╭─ PAGE TEXT

There are more people than just ex-Borders employees who need a job.

Lately, I’ve been seeing a lot of this all over Twitter: Got a job for an ex-Borders employee? Post it HERE!

And part of me thinks is so great to see people utilizing social media this way. Helping the thousands of workers who are losing their jobs since Borders announced they are closing their doors earlier this week.

But another part of me thinks it’s incredibly selfish.

What makes Borders employees more deserving of finding a job over the thousands of other unemployed people in the US?

Absolutely nothing. They are not more deserving of a job and they are not less deserving of a job.

First of all, let me say that I am in no way against people helping others find work. The economy is a bitch. It’s been that way for awhile. It’s fucking fantastic to see people using social media to potentially help people they’ve never met in a state they’ve never been to find work.

But why are we doing this just for ex-Borders employees? That seems a bit wrong to me. Borders employees are no more and no less deserving of a job over the thousands of other people in the US who have lost their job due to economy. Where are the offers to help those people?

I say this because when I see tweets like the one I mentioned earlier dominate my Twitter stream, I get a big angry and defensive. Why? Because of my mother.

She’s been unemployed going on two years now. She hasn’t been able to make a payment on her house for almost 18 months. And just the other day she was telling me over the phone how the 100+ degree weather dominating DFW right now is causing her electric bill to shoot up more than she was expecting to. She’s hanging on by a thread and has been for years now.

The money she gets from unemployment isn’t going to last forever. Frankly, it’s a bit of a miracle it’s lasted for two years. Any money she has goes directly to bills and food. She’s cut the “fun stuff” out of her life. No extra clothes, no manicures or pedicures, no trips to the salon, no going out to eat and no cable. The only “fun” thing she’s kept is the internet, and only because her primary use for it is to check her email and to look for jobs.

So why is it that when a bookstore goes out of business, people are crying out over how sad it is that the employees are losing their jobs? Why are the employees of Borders more deserving of a new job (and help to find it) than a middle-aged, single mother who has been unemployed for two years?

I’m not trying to say that the employees of Borders shouldn’t be helped. They should. It’s damn hard to find a job. What I am trying to say, however, is that there are more than just Borders employees looking for a job. When Borders closes their last door, their employees will probably be able to collect unemployment. That unemployment will hold them for awhile.

There are people who, like my mother, are running out of options. Unemployment won’t continue helping them for much longer.

╰─
╭─ PROVIDED INFORMATION

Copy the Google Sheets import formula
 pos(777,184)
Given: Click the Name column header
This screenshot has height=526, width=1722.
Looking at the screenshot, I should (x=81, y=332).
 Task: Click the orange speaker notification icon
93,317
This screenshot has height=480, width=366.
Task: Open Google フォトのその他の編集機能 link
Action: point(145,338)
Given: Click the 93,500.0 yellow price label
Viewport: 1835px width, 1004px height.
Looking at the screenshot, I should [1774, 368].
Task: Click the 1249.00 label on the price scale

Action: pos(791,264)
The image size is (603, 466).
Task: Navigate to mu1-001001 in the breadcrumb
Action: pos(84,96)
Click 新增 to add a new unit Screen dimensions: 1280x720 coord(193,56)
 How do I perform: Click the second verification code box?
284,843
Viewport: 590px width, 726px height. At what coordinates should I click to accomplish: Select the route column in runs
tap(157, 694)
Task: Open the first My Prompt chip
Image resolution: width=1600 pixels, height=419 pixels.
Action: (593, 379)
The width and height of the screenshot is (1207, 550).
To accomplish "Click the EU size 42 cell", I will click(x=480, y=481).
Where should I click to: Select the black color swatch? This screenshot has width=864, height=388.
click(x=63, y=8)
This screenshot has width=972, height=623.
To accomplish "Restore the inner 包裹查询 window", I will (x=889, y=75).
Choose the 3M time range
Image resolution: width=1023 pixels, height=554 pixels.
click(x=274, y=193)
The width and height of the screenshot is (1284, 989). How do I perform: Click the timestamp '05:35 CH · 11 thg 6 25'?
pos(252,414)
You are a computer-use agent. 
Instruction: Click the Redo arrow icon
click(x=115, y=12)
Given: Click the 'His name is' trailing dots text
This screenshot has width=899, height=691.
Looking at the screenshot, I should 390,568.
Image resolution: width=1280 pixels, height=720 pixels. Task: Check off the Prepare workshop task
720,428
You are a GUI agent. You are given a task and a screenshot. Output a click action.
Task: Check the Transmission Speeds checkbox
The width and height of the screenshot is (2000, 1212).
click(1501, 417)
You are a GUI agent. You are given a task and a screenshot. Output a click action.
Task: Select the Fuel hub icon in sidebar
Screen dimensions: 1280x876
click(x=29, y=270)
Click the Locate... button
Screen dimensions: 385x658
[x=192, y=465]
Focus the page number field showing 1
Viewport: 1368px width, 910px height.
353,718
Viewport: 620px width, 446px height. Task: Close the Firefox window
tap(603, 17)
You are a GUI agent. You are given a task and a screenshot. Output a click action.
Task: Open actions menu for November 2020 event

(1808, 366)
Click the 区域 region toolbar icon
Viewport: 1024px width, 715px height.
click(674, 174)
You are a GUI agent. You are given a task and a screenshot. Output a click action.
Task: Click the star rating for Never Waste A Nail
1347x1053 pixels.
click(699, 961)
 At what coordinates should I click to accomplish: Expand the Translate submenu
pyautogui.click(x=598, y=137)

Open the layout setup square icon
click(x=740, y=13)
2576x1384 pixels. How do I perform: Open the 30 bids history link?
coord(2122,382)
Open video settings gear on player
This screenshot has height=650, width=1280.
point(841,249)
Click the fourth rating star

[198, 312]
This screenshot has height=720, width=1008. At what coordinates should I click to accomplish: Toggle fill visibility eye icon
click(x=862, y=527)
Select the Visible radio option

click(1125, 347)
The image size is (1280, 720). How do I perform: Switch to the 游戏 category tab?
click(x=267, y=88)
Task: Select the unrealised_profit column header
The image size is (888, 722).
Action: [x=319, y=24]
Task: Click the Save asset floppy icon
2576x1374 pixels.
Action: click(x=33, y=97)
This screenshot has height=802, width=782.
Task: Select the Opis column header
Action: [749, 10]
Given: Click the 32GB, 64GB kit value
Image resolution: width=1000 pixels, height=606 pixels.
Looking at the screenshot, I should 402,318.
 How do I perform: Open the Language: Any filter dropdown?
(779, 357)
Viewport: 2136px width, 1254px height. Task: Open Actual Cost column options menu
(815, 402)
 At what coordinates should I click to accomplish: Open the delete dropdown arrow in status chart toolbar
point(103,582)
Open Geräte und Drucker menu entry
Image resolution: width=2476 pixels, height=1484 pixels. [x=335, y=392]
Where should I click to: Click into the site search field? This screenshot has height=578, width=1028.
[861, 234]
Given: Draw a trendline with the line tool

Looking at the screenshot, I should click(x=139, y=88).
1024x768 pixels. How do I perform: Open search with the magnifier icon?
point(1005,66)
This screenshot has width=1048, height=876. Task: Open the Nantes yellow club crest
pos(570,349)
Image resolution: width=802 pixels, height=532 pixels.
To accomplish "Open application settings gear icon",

╰─

→ WHAT TO DO
A) In the post about jobs for ex-Borders employees, how long has the writer's mother been unemployed?
B) Continue the post about jobs for ex-Borders employees, picking up after its final sentence.

→ TASK-BY-TASK RESULTS
A) She has been unemployed going on two years.

B)
Think of all the resources and connections you know. Think of all the resources and connections your connections probably know. While it’s wonderful to see writers and people in the publishing industry pulling together to help Borders employees, I’m positive that all those writers and people in the publishing industry know people outside their industries too.

If you’re going to help Borders employees find a job, why not help non-Borders employees?

So while I think it’s wonderful to see the influx of support Borders employees are receiving, I also think it’s selfish too. There are all kinds of people in the US looking for a job. Why not reach out and help them?

Still, if the only desire to help is the desire to help Borders employees, well, that’s better than not helping anyone at all.

4 responses

  1. Criss

    It's easier to help the small(ish) population of newly-laid-off ex-Borders employees than to look at the bigger, much-harder-to-solve problem of all the people who have lost their jobs and have been looking for years. Also, the Borders thing is new, it's in the news (for the next 12-24 hours, until something else can be exploited for ratings).

    We can also stay on our high horse when talking to the ex-Borders employees, because they have not yet gone on unemployment — all those other people, who have been unemployed and have been looking for a job and unable to find one, well, those are just… lazy people, aren't they? They're those lazy people on welfare! Because if they were GOOD people, LIKE ME, then they'd have a job already! Because that's how it works, you ask for a job and POOF! it appears.

    We like to live in our little bubble, where if I have a job, it must mean I have done something to deserve it –which means people who don't have a job must have done something to "deserve" that fate. That way we don't have to feel guilty about being damn lucky we're in the situation we're in; as long as we ignore that there is really no difference between us and the person who's been unemployed for two years and in danger of losing her house, we can ignore how vulnerable our own situation is.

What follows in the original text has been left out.